On its face, this law of mine prescribes rape test kits be available and perhaps administered to victims of rape.  Sounds like a real nice and compassionate thing to do for rape victims, right?

That is my pretext to get the law that I want.  That is what I will use as puppet show to distract people.

Now, to this law, I add a separate clause. This clause dictates that people out of wedlock who have sex — an act which, according to my law, we will call "indicia of illicit sex" — must also undergo a rape kit examination, whether they are aware of the examination or not.  Of course, if the examination can be done while they are unconscious, all the better, as it's "better" they never find out that they were subjected to the exam.  Whatever information those administering the test discover about their subjects (victims?) while they administer the test, can and will be used against them, whether that information is or isn't related to the purpose of the test.  Finally, as it naturally goes for any other law enforcement activity, my law also prescribes immunity for those who administer this rape test¹ whenever they get caught in the act by their victims.

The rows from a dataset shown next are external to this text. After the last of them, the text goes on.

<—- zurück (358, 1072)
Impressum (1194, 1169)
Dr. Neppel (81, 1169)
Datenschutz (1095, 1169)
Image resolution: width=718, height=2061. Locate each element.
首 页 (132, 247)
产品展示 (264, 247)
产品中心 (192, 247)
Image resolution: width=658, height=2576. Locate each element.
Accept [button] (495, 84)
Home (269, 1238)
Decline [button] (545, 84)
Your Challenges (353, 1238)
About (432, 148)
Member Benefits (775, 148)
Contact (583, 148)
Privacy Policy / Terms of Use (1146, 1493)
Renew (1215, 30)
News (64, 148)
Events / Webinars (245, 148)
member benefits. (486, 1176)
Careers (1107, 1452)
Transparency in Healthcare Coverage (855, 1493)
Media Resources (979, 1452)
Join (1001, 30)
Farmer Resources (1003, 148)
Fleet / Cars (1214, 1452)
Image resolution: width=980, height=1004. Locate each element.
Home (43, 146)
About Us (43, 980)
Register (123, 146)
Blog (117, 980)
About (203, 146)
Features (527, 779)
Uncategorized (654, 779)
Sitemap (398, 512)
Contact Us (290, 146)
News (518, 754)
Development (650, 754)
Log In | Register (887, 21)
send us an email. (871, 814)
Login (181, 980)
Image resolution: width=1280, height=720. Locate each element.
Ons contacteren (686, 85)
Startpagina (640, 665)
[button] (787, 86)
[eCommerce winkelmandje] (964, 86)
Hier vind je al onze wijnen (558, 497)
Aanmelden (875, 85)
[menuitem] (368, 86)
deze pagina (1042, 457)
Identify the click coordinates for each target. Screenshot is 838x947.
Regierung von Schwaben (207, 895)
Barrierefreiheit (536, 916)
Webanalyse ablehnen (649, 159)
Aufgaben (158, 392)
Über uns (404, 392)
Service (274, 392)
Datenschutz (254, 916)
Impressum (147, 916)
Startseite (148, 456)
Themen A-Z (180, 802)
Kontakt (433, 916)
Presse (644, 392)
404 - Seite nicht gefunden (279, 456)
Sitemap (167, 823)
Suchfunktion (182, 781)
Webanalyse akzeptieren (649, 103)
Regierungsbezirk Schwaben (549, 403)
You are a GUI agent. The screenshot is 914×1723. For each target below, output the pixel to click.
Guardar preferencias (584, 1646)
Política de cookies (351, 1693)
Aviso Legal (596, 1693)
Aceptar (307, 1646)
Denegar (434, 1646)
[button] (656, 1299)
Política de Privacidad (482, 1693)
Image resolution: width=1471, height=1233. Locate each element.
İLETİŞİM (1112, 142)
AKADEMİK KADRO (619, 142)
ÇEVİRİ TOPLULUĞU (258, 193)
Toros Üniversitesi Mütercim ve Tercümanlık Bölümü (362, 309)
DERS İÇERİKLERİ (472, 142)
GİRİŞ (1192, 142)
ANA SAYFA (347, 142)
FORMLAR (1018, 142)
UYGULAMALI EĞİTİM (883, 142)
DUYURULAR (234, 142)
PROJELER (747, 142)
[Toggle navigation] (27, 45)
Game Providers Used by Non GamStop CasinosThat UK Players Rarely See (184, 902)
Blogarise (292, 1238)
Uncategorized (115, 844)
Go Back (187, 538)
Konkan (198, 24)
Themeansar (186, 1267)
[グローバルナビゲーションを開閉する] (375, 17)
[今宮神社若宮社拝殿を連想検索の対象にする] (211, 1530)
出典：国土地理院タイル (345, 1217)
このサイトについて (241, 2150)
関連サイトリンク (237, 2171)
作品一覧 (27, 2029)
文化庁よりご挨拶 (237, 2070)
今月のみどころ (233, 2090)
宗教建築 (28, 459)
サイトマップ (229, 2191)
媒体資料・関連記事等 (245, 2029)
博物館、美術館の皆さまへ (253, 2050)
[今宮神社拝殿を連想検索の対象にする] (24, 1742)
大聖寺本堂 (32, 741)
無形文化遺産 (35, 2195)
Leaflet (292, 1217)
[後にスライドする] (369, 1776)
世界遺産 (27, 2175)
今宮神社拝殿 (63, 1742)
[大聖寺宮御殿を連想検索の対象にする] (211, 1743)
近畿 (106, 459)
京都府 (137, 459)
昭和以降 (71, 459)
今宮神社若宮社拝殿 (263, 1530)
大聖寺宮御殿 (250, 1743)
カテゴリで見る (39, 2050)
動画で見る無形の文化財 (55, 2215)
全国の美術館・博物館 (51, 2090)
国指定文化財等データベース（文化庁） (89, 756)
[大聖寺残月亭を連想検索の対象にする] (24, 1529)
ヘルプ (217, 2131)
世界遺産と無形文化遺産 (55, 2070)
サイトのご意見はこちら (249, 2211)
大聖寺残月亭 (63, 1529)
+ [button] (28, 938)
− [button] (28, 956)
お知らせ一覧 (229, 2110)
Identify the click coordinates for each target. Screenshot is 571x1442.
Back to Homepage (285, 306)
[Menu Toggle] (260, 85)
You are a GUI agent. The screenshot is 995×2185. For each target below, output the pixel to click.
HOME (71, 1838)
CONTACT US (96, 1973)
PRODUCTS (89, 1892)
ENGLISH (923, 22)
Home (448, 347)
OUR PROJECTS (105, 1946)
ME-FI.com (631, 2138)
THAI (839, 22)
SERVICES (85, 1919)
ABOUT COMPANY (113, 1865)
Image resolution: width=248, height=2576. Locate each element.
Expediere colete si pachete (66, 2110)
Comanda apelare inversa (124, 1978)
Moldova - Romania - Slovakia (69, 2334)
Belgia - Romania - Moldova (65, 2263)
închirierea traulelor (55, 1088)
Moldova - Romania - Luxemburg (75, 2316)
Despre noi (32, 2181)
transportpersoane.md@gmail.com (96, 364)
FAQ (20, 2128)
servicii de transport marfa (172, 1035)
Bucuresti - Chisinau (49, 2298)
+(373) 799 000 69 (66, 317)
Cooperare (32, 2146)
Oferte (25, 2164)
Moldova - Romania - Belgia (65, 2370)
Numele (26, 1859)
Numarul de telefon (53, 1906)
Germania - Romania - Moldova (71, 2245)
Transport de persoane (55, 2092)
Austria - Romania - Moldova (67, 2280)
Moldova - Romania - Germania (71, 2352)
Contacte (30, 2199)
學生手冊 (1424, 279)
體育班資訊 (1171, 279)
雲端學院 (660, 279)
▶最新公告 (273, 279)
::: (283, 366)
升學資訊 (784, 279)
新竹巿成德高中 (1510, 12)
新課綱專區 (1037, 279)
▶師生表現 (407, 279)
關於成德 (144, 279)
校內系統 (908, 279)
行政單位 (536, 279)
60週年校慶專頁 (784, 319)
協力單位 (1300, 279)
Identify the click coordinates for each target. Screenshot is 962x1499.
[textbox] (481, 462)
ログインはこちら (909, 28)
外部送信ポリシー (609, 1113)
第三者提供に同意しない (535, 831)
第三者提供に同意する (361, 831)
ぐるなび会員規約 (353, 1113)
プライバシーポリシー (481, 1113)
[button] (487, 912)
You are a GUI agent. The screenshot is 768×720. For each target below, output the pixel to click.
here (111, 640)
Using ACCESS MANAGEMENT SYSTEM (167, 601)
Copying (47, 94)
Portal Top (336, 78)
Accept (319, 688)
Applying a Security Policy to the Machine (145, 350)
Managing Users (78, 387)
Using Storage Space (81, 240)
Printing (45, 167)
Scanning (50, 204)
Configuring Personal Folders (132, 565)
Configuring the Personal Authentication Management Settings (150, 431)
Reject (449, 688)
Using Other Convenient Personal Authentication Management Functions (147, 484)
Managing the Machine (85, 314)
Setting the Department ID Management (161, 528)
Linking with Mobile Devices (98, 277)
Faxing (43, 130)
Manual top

While I'm busy proselytizing the law, I repeatedly mention the benefits of having free rape kits available for anyone who was an unfortunate victim of rape.  I keep telling this to media, who then repeat this message for the public to hear.  I never discuss the other, pesky part of the law, of course.  However, from time to time, there are people who express concerns about that part.  To the extent that it is possible, I ignore those concerns; if I find myself cornered, I simply tell people that the problem with "illicit sex" is truly minor, and I suggest those folks engaging in "illicit sex" shouldn't be doing to begin with — to imply, of course, that they had those secret rape kit exams coming.  Doesn't matter, though — whatever people say, I keep stressing the point that these silly objections shouldn't stop us from enjoying the fantastic benefits that my Rule 72 will bring to actual rape victims.  Rape is a huge problem, after all — don't you want to help rape victims?

Critical thinking questions:

Is my motive to help people?

Or is it just a pretext, with my actual motive being blatant violation of others, and totalitarian control of them?

Am I an honest and empathetic individual?  Or am I just a lying control-freak sack of shit?

The answer is left as an exercise for you, my dear reader.

¹ Perhaps you thought I was joking about legal rape?